Labels: a-town, l-i-v-i-n, the fairways
A weekend of heavy drinking caused me a Sunday morning hangover that could rival a Kennedys (minus a
sex assault and
driving a bitch into a lake). The recap:
Friday. I attend the
Great American Beer Festival at the
Denver Convention Center.
The Great American Beer Fest works as such: assorted beer brewers from all over the United States set up keg stations in a large convention hall. Attendees are given an empty one-ounce glass upon entry. Assorted brewers pour beer into the one-ounce glasses. Attendees shoot glasses of beer. This process is repeated for four hours. Our group becomes intoxicated quickly. I run into two sisters I went to high school with who are both wearing cowboy hats and have the following exchange:
"Courtney, how is everything going?"
"Good, Matt."
"How is your sister doing?"
"Ask her. She is standing right next to me."
The evening degenerates into
immature drunkenness. A member of our group throws a road cone into a public parking lot for no apparent reason and hits a car. A large man in a jumpsuit passing by proclaims, "Hey man, that ain't cool" to which the cone thrower replies, "
Keep on walking, Devo." The cone thrower later orders a $20 sampler platter at Old Chicagos, eats most of it and then smear s the remainder of it onto the gentleman next to him. The evening concludes with our heavily intoxicated group standing outside of Old Chicagos waiting for our ride where a Ford Explorer with twenty two inch rims is urinated on, a foreign cab driver is yelled at for not using his mirrors and a biker riding down the sidewalk is kicked and told to buy a handlebar bell to alert pedestrians that he is coming through. The biker proceeds to ring his handlebar bell when he reaches the end of the block.
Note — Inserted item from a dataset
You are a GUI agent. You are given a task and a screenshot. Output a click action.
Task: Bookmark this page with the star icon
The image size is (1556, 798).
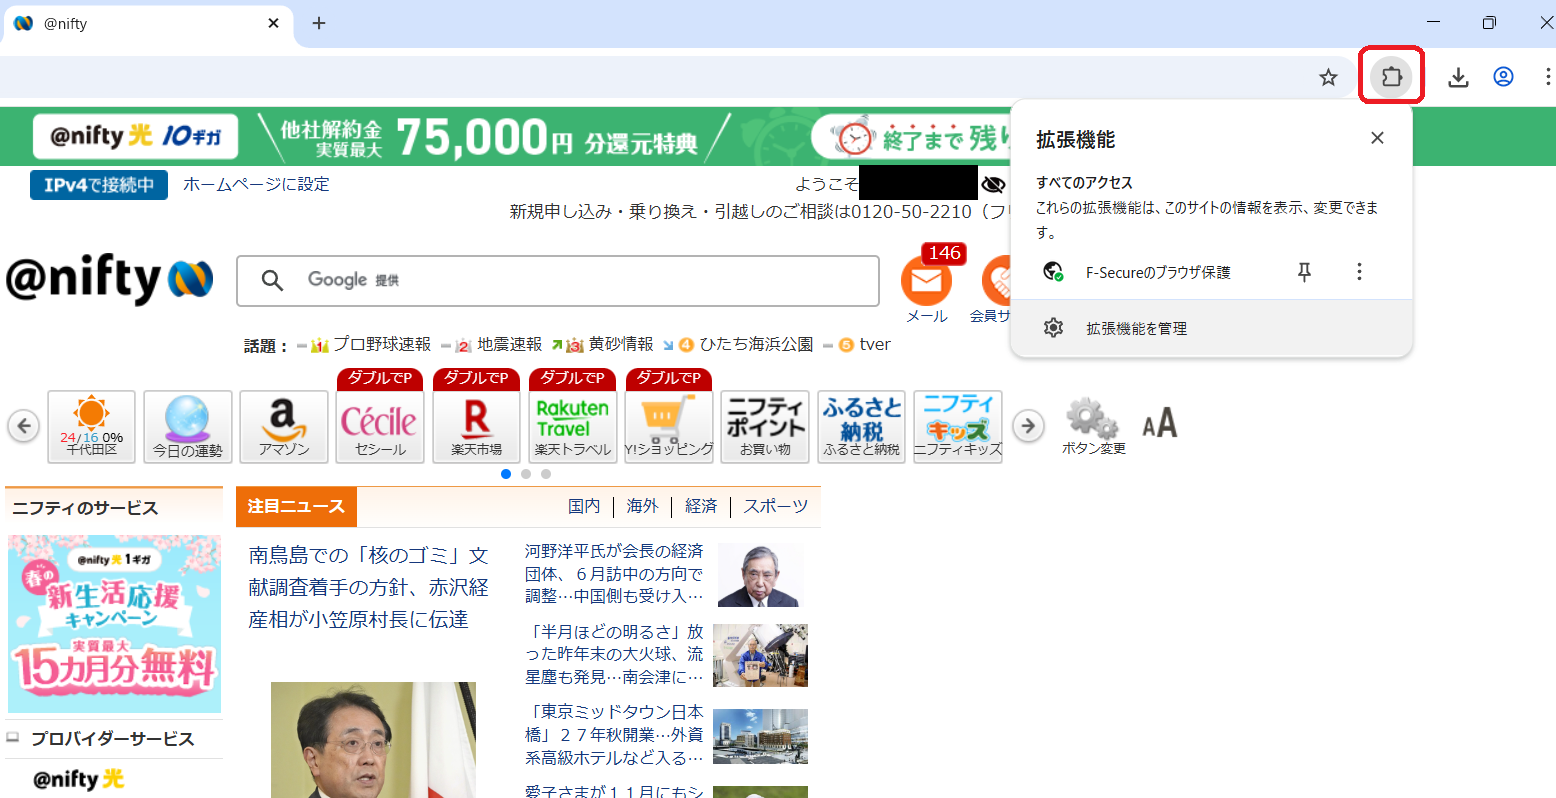[1328, 77]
Saturday. Jake's bachelor party starts off at a
Westminster dive bar called
On The Rox. A meth addict shooting pool gives Jake marital advice. We consume $5 pitchers of beer and watered down whiskey. Our group becomes intoxicated quickly. Unbeknownst to us it is Karaoke night. Jake attempts to sing "What's Going On" by Marvin Gaye, but ends up talking through most of the song as our group heckles him unmerciful. We proceed to the
Brunswick Zone where we bowl three games, smoke cheap cigars and drink numerous buckets of Coronas. After our games, we retire to the bowling alley lounge where unbeknownst to us it is Karaoke night. The evening concludes with a drunk hairbag singing Karaoke to Slayer's "Seasons in the Abyss," Jake's fiance cleaning puke out of her car, drinking a nightcap
poured by a fat bartender in a sports bra with a large tattoo on her breast and me calling an Asian coworker "Spanish" while I dominate him in air hockey.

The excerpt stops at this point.